Видя промедление и некую озадаченность от своих слов, пан атаман щедро предложил:
— Подмогни ему, Проша, — на что Проша воньким меховым комом метнулся за стойку, распространяя такой стойкий смрад, что даже Леонард, за месяцы скитаний привыкший к разному, немного заудивлялся. А пан Шмуля с кряхтением разбиравшийся с запасами, несколько поменял форму и отодвинулся подальше.
— Шести хватит, батька?
— Бери, Проша, — милостиво разрешил гусар и обратил внимание на сидевшего в шинели Штычку. — Какого полка, пехота?
— Флейтист музыкантской команды седьмого стрелкового полка первой бригады четырнадцатого корпуса, вашбродь, — отрапортовал тот, и добавил. — Третьего дня прибыл, в связи с утерей всего.
— Веру-то, веру не утерял, в светлое будущее, а, пехота? В идеалы?
— Верую! — подтвердил пан Штычка. — Я, вашбродь, истинный верующий за победу всех над всеми! За убеждения не раз пострадал невинно. Сам полковник фон Визен хвалил, свинья ты, Штычка, говорил, отец твой свинья, мать твоя свинья, а дети будут подсвинками. А еще изволил спросить, есть ли у меня сестра, а у меня нет сестры. Так он сказал, если бы была, то тоже была свинья. Или вот, про мух, вашбродь…
— Добро. — растеряно похвалил его несколько запутавшийся в родственниках флейтиста и свиньях, атаман. — Понятно, что веруешь. Ну-с, бывайте здоровы, добродии!

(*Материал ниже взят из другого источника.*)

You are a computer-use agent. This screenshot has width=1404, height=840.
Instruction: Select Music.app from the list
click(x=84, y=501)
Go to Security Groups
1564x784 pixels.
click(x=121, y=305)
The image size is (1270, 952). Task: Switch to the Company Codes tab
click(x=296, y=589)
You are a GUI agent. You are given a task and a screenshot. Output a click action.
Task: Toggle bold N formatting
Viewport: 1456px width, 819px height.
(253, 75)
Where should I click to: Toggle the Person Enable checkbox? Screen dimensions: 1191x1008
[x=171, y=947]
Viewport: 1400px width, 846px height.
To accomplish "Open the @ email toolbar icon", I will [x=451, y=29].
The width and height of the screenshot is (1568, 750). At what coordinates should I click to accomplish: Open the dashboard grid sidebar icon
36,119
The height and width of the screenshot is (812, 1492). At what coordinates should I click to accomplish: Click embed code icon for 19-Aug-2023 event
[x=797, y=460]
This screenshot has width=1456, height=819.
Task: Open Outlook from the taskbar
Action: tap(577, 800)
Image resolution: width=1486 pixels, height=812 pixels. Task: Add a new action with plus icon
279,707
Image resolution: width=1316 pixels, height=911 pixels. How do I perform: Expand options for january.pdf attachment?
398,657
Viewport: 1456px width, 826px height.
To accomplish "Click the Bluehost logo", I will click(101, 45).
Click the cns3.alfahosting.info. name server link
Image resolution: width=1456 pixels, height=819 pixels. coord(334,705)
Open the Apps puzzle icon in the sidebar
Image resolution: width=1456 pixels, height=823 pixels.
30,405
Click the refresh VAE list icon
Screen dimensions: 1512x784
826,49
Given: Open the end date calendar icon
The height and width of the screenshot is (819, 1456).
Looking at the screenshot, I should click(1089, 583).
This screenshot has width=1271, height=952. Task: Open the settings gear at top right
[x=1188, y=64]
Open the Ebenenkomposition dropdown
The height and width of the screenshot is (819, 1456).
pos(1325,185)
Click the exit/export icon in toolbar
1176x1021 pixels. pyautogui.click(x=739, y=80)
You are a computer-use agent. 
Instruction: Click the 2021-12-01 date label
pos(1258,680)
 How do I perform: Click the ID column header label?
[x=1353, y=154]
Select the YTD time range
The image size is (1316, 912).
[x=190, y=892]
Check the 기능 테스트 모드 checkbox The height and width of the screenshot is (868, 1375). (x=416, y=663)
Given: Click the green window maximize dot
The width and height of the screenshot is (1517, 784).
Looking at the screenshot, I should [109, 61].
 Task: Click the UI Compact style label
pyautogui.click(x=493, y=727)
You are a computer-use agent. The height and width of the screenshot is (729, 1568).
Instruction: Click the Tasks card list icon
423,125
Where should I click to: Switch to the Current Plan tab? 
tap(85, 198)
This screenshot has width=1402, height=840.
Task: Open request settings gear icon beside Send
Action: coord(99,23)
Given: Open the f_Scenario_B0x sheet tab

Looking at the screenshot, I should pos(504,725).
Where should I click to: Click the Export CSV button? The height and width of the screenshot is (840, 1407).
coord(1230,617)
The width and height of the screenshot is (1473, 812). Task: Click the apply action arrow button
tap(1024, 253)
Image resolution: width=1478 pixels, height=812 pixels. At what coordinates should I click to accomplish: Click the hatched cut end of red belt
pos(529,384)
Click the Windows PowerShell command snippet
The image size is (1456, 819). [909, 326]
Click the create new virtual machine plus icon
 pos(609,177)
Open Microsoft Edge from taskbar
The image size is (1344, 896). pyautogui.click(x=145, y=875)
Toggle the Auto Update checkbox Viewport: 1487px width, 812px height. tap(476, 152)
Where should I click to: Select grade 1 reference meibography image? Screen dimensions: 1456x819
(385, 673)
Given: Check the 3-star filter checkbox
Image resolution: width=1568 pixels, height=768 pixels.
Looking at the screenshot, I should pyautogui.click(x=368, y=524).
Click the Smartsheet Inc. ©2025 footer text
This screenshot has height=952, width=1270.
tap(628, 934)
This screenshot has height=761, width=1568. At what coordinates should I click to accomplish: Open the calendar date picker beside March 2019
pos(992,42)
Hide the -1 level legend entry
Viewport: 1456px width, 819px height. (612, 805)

С этим теплым напутствием он отбыл к своей светлой борьбе, за ним потянулся груженый Проша, а стоящий с глупой улыбкой на лице стрелок Петро, неожиданно прихватил со стола бесстыдно белеющий, неуместный фарфор Штычки.
— На помощь трудовому народу, сражающемуся с угнетателями! — объявил он и потопал к двери. У порога он внезапно остановился и вернулся к столу, — Это что у тебя? Полотеничко? Заберу я полотеничко, пожалуй. Руки повытереть, борцам с мироедами, раны перевязать, нанесенные мировым капиталом. На борьбу жертвуешь, пехота!
Сунув ткань в карман, последний из посетителей исчез в сияющей зиме за дверью, к гоготу и веселью, царившему там. Снег, искрившийся в лучах поливающего из всех калибров солнца, мелькнул за дверью и погас.